— Start GIVEN RECORDS —
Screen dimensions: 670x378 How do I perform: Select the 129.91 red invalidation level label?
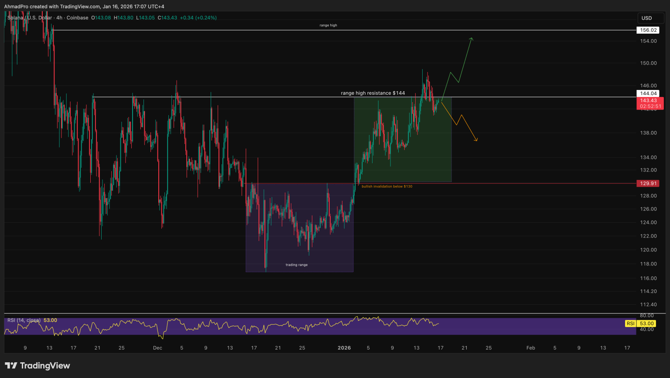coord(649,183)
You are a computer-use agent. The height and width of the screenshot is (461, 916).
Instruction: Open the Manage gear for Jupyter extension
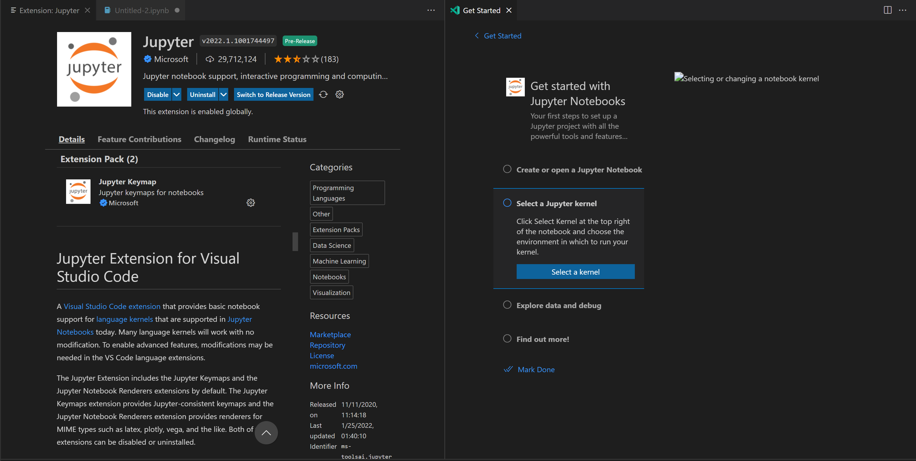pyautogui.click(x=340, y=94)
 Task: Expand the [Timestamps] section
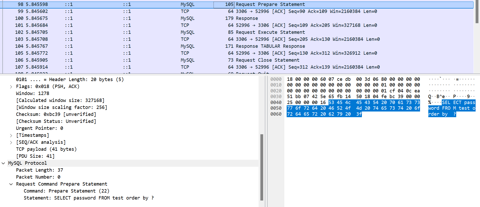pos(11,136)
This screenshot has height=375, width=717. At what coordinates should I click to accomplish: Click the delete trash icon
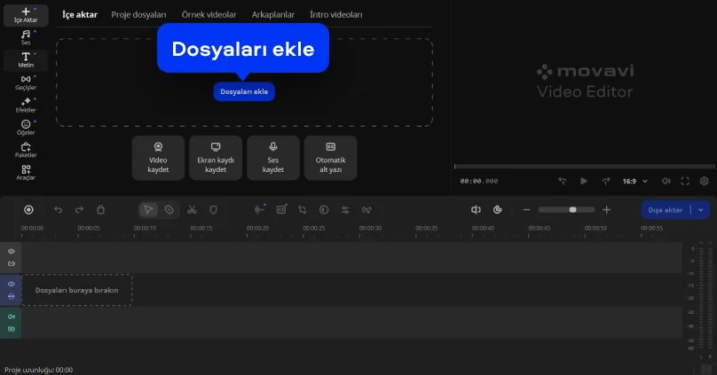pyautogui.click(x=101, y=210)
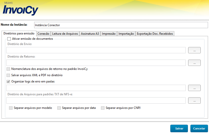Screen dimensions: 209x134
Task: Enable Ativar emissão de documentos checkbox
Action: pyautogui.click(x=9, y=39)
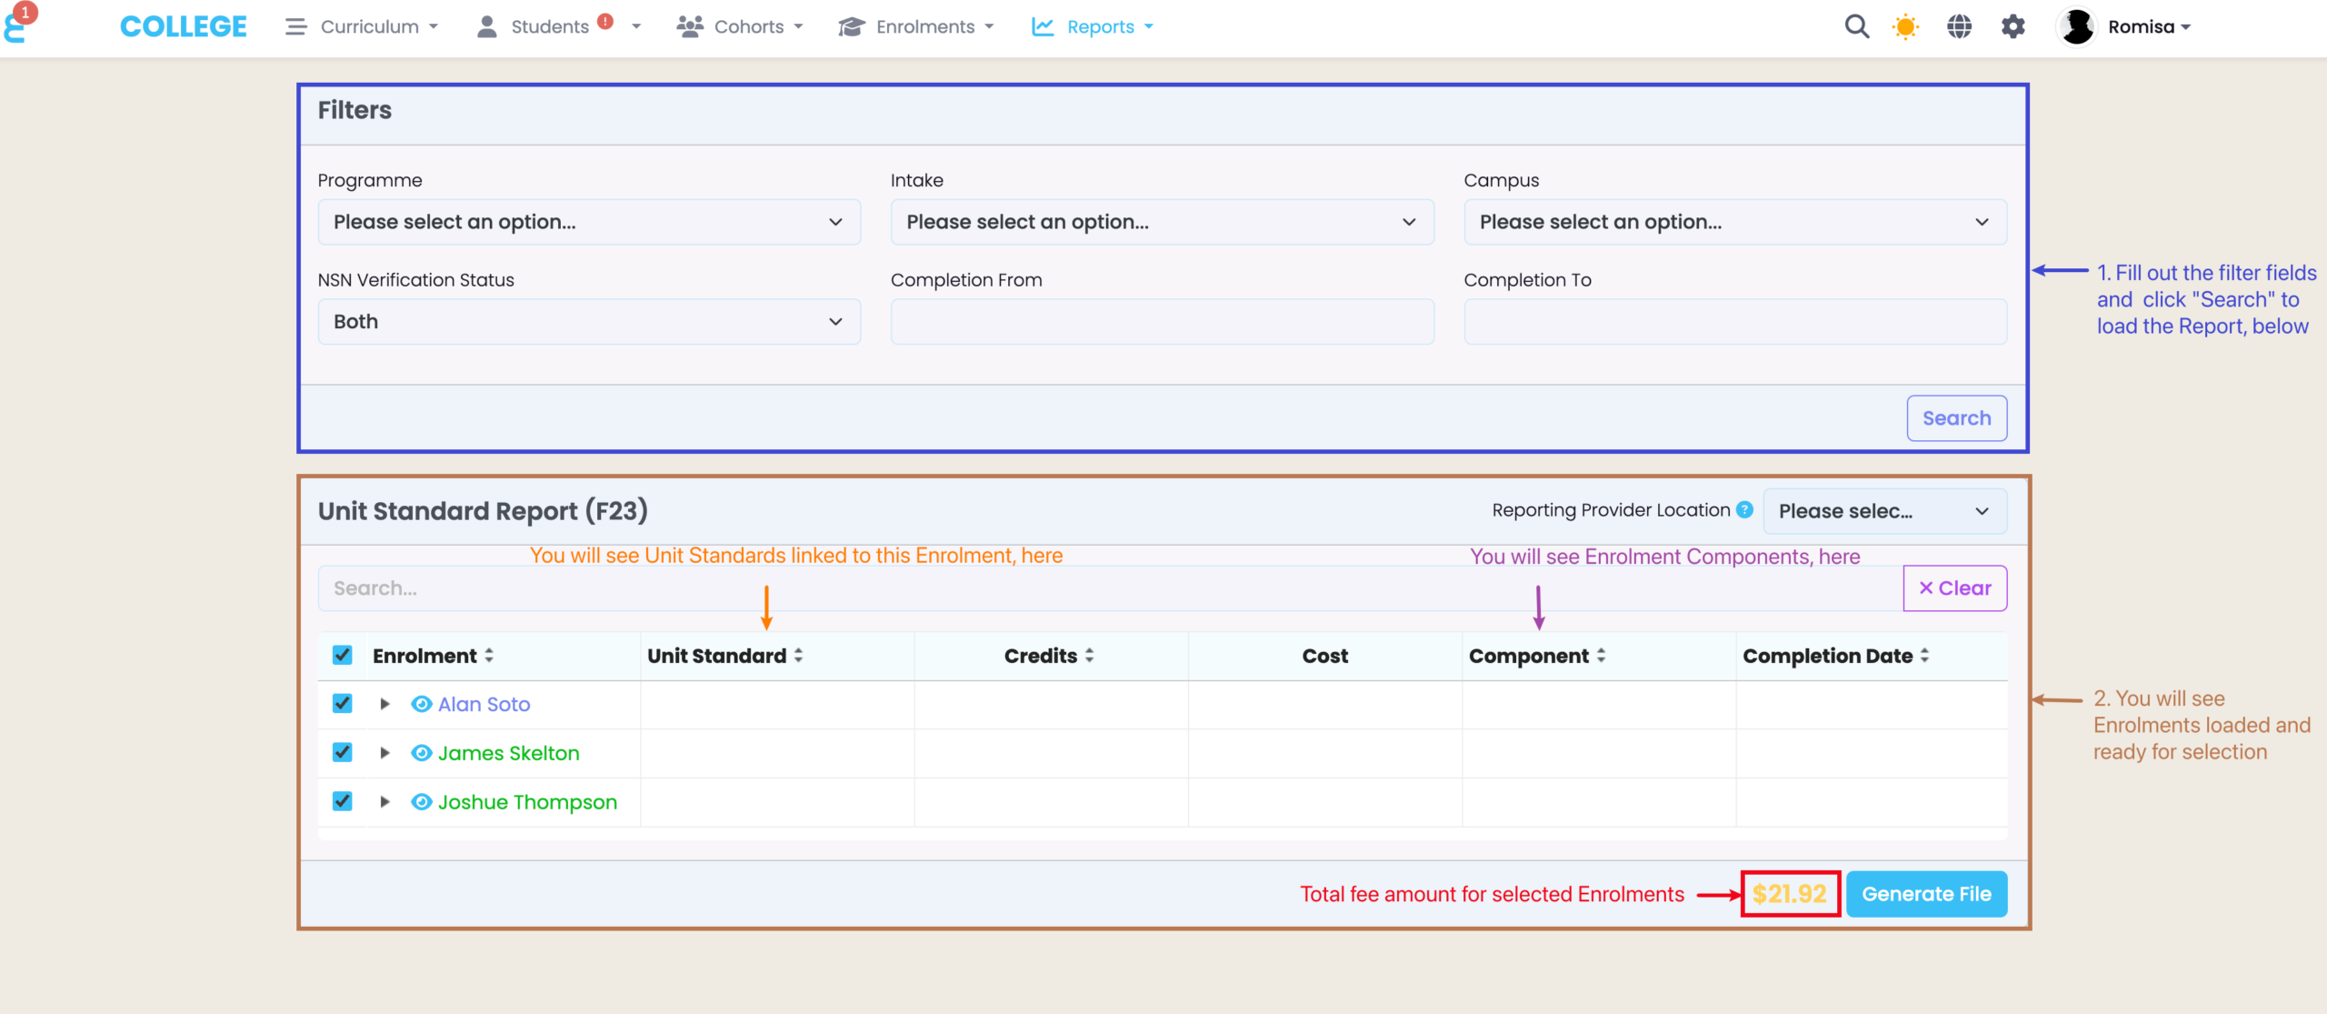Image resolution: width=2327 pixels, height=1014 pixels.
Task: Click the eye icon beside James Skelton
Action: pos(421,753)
— End GIVEN RECORDS —
WHAT YOU SHOULD DO ▸ Copy out, word for word, the stretch from the line containing "You are a computer-use" through the end of the entries, with both ends included. Leave the pictures out.

RESPONSE TO THIS EXERCISE ▸
You are a computer-use agent. The height and width of the screenshot is (461, 916).
Instruction: Open the Manage gear for Jupyter extension
pyautogui.click(x=340, y=94)
 Task: Expand the [Timestamps] section
pos(11,136)
This screenshot has height=375, width=717. At what coordinates should I click to accomplish: Click the delete trash icon
pyautogui.click(x=101, y=210)
Screen dimensions: 209x134
Task: Enable Ativar emissão de documentos checkbox
Action: pyautogui.click(x=9, y=39)
Image resolution: width=2327 pixels, height=1014 pixels.
Task: Click the eye icon beside James Skelton
Action: pos(421,753)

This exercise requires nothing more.